Poète performeur, Sébastien Lespinasse sait de quoi est fait le monde.
Et pour le rappeler, non seulement il l’écrit, mais est prêt à le chanter dans des lieux inattendus comme des laveries.
Proche des pionniers de la poésie sonore (Kurt Schwitters, Tristan Tzara, Isidore Isou), il passe ici à une suite de poèmes notules pour souligner notre conditions, nos envies et vicissitudes. Avant même notre disparition nous sommes des fantômes qui continuent leur itinéraire dans un monde en train de se disloquer — et même si le fantôme du poète a perdu le goût du chou à la crème des années 60.

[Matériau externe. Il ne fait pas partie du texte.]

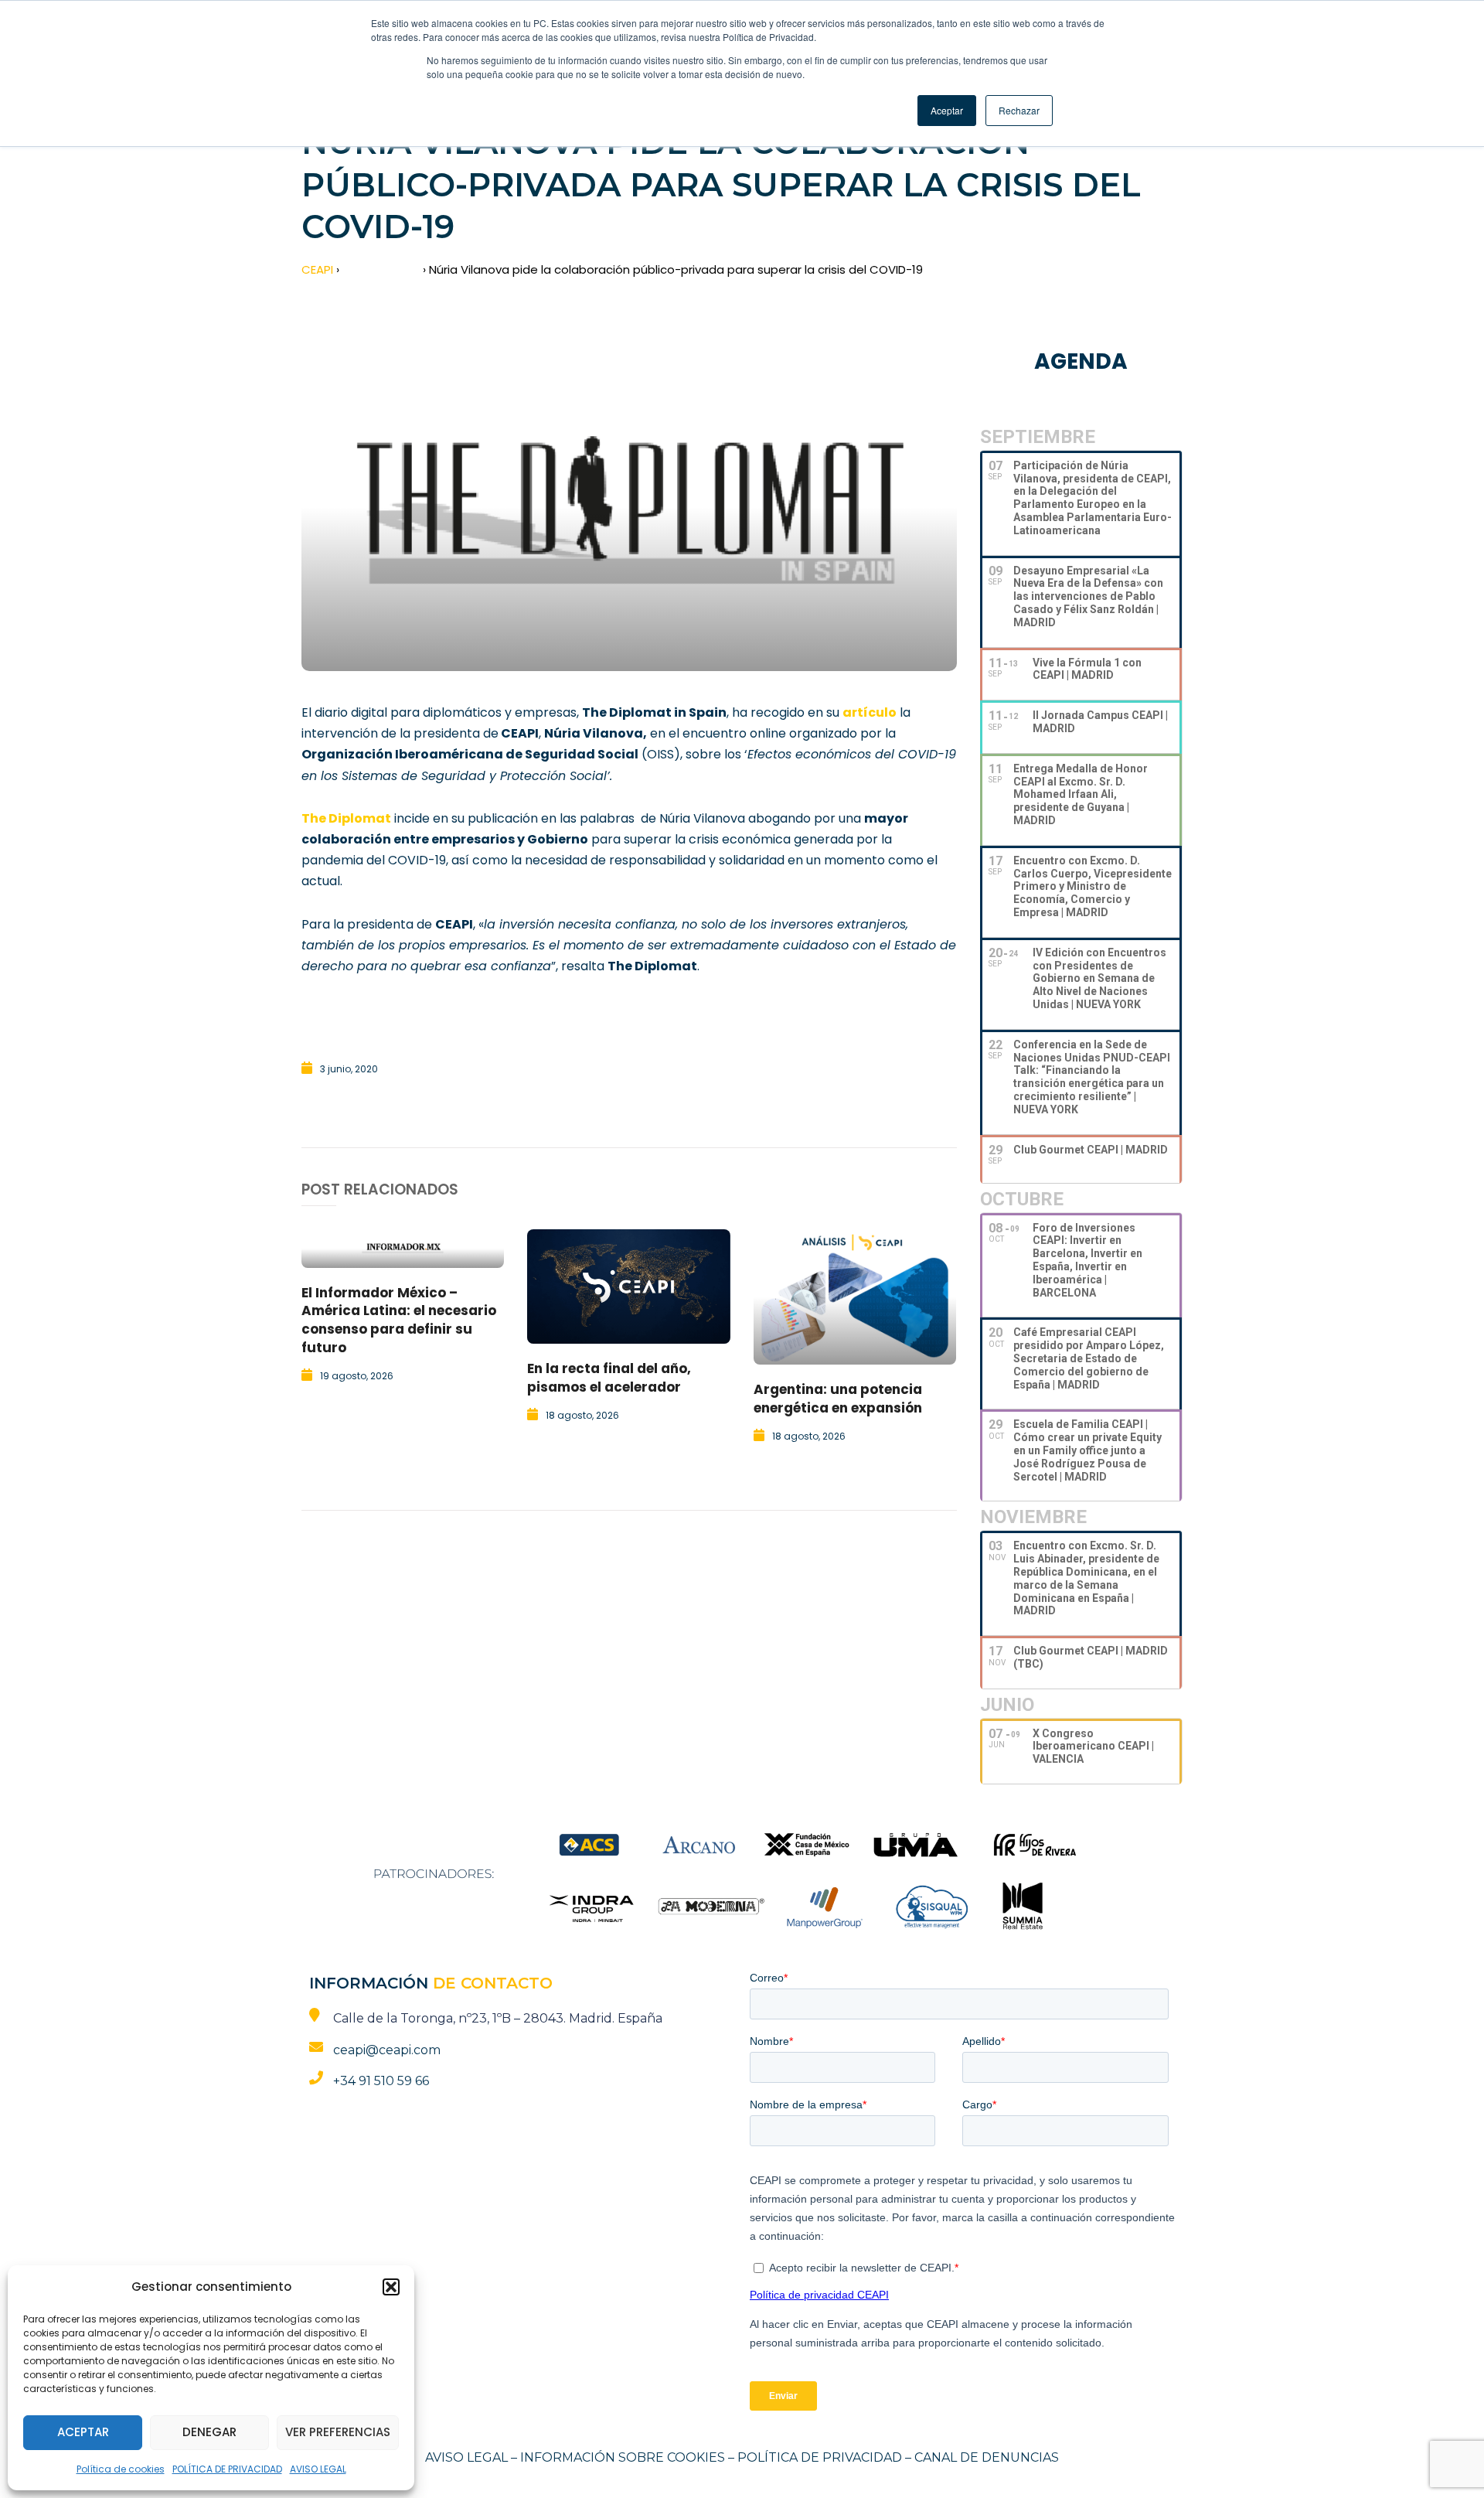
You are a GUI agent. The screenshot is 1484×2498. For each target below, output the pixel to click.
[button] (391, 2287)
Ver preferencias (337, 2432)
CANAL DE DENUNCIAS (986, 2457)
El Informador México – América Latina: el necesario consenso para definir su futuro (398, 1320)
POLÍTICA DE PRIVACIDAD (227, 2469)
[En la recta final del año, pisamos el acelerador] (628, 1286)
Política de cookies (121, 2469)
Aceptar (83, 2432)
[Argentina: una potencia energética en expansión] (855, 1297)
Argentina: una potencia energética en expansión (838, 1398)
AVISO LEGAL (318, 2469)
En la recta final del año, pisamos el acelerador (609, 1377)
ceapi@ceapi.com (387, 2050)
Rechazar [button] (1019, 110)
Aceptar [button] (947, 110)
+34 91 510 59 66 (381, 2081)
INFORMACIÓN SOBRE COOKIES (622, 2457)
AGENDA (1081, 361)
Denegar (209, 2432)
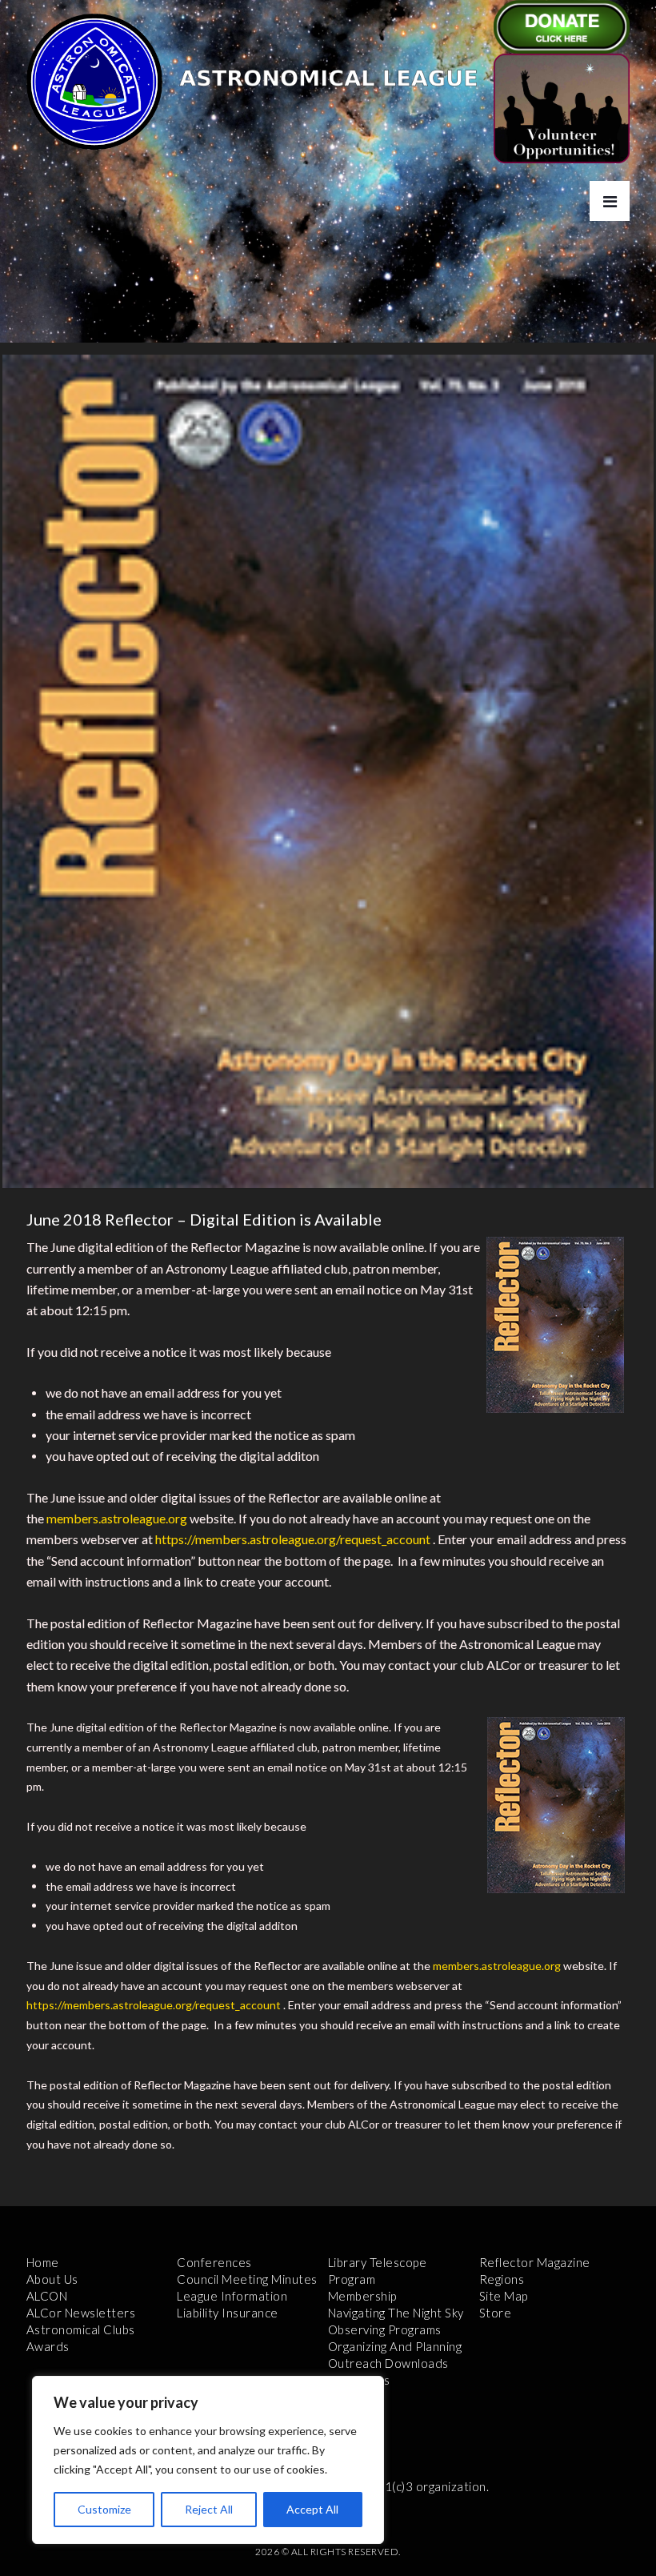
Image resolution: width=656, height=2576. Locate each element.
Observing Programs (385, 2329)
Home (42, 2262)
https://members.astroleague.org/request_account (292, 1539)
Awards (48, 2346)
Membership (362, 2296)
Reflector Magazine (534, 2262)
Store (495, 2312)
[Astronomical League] (94, 80)
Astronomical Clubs (80, 2329)
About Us (52, 2279)
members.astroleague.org (116, 1518)
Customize (104, 2509)
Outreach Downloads (388, 2363)
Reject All (209, 2509)
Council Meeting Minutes (247, 2279)
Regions (502, 2279)
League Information (232, 2296)
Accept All (312, 2509)
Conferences (214, 2262)
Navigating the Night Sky (396, 2312)
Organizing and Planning (395, 2346)
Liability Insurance (227, 2312)
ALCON (47, 2296)
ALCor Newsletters (81, 2312)
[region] (208, 2460)
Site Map (503, 2296)
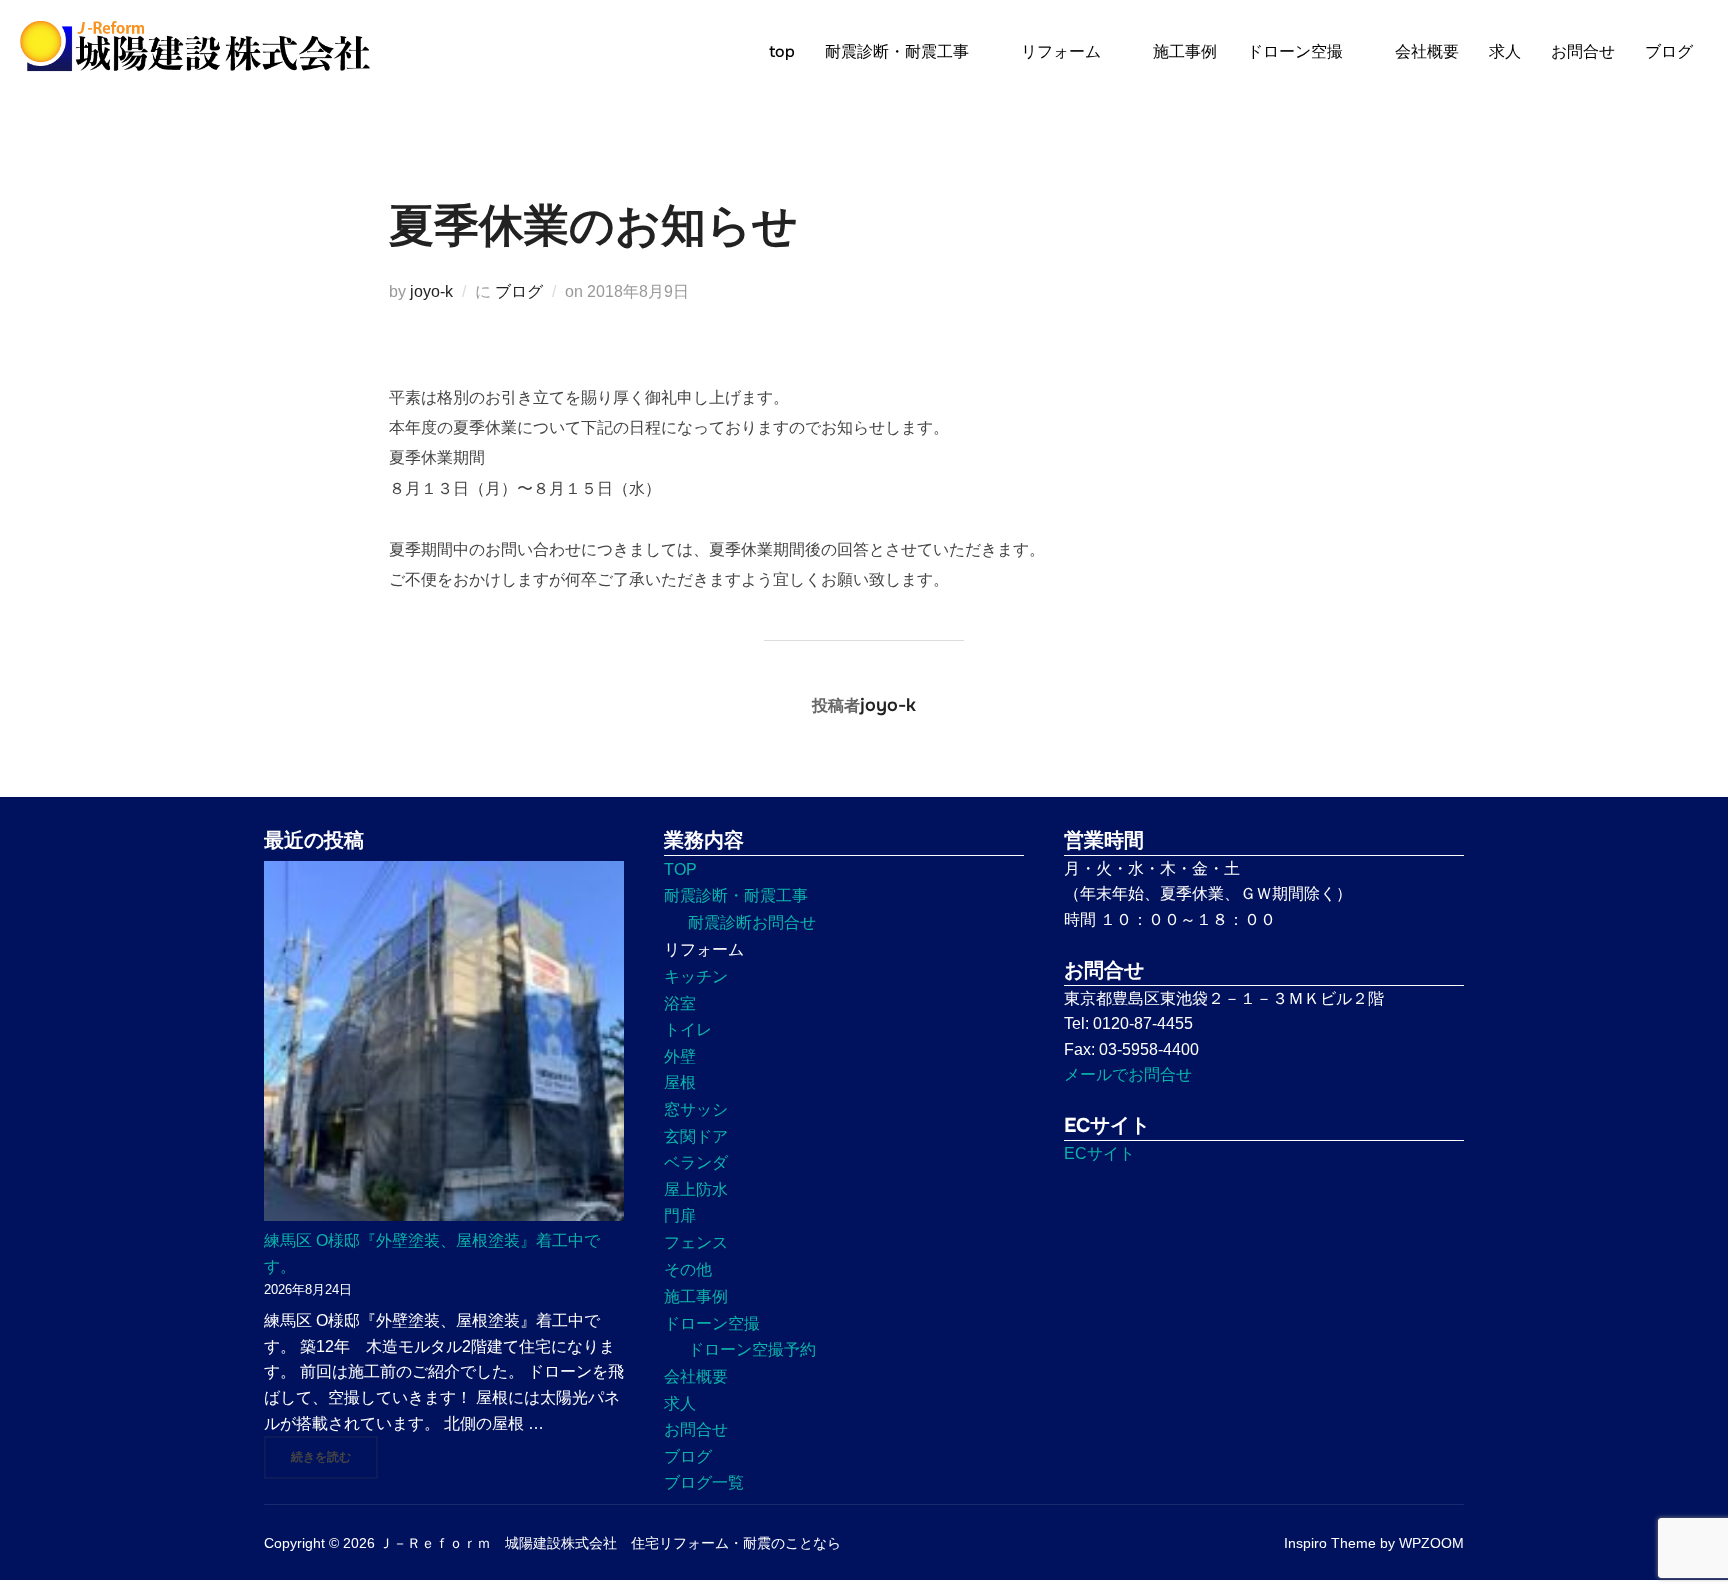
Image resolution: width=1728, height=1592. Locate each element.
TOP (680, 869)
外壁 (680, 1056)
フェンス (696, 1242)
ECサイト (1099, 1153)
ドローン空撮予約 (752, 1349)
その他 (688, 1269)
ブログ (1669, 51)
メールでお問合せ (1128, 1074)
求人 (1505, 51)
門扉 (680, 1215)
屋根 (680, 1082)
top (782, 51)
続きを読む (334, 1456)
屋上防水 (696, 1189)
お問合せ (1583, 51)
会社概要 (1427, 51)
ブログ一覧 (704, 1482)
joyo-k (431, 291)
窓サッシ (696, 1109)
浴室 (680, 1003)
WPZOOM (1431, 1543)
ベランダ (696, 1162)
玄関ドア (696, 1136)
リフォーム (1061, 51)
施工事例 (1185, 51)
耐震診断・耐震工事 (897, 51)
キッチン (696, 976)
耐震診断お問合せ (752, 922)
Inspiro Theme (1330, 1543)
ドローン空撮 (1295, 51)
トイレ (688, 1029)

Mais cela ne l’empêche pas de conserver un flow certain dans ses élucubrations qui ne sont pas forcément des pensées fantômes.
Et il lui arrive de rêver un monde où les sages-femmes sont mieux rémunérées que les fabricants de voiture. Ce qui ne veut pas rien dire.
Cela justifie même le désir de parler en se dégageant de ce qui éloigne. Et qu’importe s’il perd des phrases en son sommeil.
Si bien que — dès lors — le fantôme est bien plus qu’un fantasme même si, dans son labyrinthe, le scénario n’est pas clair mais c’est ce qui en fait le charme.
jean-paul gavard-perret
Sébastien Lespinasse, Traduire le fantôme, Editions Dernier Télégramme, février 2022, 80 p. — 12,00 €.